Huffington: Politics on your sleeve, Web 2.0-style
Let it never be said that Web 2.0 doesn't draw a partisan crowd. Yesterday we had Tim O'Reilly professing his support for Barack Obama to hearty applause from the audience. Today we have Arianna Huffington riffing on Fox News to their reprised delight.
The forum, appropriately enough, was an on-stage interview with O'Reilly, whose eponymous media firm is organizing the first Web 2.0 Expo to hit New York (the first of many, we were assured).
But strip away Huffington's ideological exuberance and she's well worth a listen. And if you share her disdain for the degenerate course that the Sarah Palin news cycle has taken (lipstick, pigs, moose stew, will daughter Bristol be happy with her new husband?, and on, and on, and on ...) then it's definitely worth the price of admission, wherever your political sympathies lie.
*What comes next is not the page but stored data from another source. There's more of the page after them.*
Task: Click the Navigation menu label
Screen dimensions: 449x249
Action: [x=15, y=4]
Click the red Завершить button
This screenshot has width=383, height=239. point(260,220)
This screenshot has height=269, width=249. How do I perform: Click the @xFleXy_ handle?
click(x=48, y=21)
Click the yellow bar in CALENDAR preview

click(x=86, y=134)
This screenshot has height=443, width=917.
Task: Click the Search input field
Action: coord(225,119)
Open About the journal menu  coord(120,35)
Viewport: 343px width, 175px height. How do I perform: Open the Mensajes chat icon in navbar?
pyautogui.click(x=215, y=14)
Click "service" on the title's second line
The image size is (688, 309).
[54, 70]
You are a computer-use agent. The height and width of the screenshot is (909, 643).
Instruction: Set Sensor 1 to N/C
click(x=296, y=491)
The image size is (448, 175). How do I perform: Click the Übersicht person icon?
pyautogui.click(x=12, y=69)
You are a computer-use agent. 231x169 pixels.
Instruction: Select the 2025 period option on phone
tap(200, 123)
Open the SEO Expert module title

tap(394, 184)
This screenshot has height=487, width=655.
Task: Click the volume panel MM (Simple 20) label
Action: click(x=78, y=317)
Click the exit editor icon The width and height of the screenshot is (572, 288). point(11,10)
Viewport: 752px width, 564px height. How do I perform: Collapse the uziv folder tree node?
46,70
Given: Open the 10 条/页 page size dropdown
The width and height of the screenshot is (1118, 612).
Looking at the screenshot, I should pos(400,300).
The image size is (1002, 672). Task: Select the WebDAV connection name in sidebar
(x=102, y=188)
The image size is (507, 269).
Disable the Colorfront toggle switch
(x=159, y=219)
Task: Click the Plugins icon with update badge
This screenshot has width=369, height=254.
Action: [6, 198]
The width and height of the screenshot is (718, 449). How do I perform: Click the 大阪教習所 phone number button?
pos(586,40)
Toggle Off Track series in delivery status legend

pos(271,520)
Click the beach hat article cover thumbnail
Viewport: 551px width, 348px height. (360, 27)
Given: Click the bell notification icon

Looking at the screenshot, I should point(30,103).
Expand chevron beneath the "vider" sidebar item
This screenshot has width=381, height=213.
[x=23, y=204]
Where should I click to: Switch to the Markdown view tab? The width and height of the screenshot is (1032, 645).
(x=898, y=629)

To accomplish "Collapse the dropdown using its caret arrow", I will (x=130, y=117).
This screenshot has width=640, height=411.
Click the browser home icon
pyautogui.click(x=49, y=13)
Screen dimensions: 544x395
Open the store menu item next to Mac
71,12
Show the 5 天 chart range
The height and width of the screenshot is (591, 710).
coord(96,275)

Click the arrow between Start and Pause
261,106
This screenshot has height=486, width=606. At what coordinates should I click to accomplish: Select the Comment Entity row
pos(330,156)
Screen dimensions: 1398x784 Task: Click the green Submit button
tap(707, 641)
Say what you will about the woman, her passion for her medium is real.
"I fell in love with the Web when I was writing books and having a syndicated column," Huffington said, recalling her wonder at "how amazing it was that people without a platform could have a platform."
Today, the Huffington Post, which began as a simple news aggregator, is the biggest blog site on the Web, providing a platform for more than 2,000 bloggers.
With the presidential campaign in full swing, the site has seen its traffic spike more than 200 percent in recent months.
Partisanship aside, the Huffington Post has become an influencer for its sheer popularity. It may be a fringe, but it's an important fringe in the same way Rush Limbaugh's audience is important.
In an age when media outlets (this one included) see a rapidly diminishing portion of their traffic coming from direct navigation to their home page, Huffington Post still derives about one third of its page views in that old-fashioned manner. Another third comes from referring links, and still another from search.
"One of the things that helps in terms influencing the debate is that we are bookmarked by all the major media outlets," she said.
And, unlike those media outlets, Huffington does not pretend to give equal time to both sides of an issue. She would no more provide a forum for those who argue against global warming than, say, the Flat Earth Society.
And, finally, in response to O'Reilly's provocation that the Huffington Post is very similar to Fox News in its editorial approach of striving to shape the debate, Arianna was politely indignant.
"There's a huge difference," she said. "We want to shape the debate based on facts," she added, to thunderous applause.